---------- DATA ENTRIES

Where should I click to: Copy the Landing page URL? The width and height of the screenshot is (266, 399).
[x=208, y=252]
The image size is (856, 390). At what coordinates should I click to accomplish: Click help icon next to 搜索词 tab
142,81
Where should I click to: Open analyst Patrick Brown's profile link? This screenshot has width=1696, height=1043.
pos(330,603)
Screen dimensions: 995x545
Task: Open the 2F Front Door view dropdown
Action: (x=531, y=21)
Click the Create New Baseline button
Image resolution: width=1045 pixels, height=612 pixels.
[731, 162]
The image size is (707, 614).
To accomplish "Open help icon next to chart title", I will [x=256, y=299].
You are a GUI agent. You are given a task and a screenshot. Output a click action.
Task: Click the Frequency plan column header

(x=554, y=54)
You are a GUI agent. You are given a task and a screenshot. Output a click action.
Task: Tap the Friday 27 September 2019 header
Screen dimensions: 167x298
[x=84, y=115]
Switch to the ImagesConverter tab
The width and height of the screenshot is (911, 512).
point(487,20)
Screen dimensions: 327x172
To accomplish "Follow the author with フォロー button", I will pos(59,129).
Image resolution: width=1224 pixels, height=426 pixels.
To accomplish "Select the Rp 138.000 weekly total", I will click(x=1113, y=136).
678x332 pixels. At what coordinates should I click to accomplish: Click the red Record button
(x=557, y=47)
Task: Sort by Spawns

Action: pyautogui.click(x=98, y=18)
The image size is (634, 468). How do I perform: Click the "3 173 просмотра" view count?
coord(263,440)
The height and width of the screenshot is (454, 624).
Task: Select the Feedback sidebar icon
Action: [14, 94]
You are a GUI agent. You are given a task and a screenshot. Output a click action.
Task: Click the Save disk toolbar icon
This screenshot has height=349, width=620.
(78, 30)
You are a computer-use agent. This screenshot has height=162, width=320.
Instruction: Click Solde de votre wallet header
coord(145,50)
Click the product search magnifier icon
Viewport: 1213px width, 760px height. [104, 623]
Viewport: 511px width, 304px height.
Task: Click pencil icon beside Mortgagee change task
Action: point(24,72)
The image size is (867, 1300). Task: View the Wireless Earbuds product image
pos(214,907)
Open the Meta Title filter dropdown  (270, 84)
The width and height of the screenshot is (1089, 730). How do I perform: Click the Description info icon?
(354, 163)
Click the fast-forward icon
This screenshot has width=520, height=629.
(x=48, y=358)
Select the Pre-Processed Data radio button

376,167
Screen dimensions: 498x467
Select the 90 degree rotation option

--------------------

Output as a JSON list of strings everything in the records from the line containing "You are a computer-use" down to the line containing "Action: point(24,72)", one string per line, blank lines omitted.

[
  "You are a computer-use agent. This screenshot has height=162, width=320.",
  "Instruction: Click Solde de votre wallet header",
  "coord(145,50)",
  "Click the product search magnifier icon",
  "Viewport: 1213px width, 760px height. [104, 623]",
  "Viewport: 511px width, 304px height.",
  "Task: Click pencil icon beside Mortgagee change task",
  "Action: point(24,72)"
]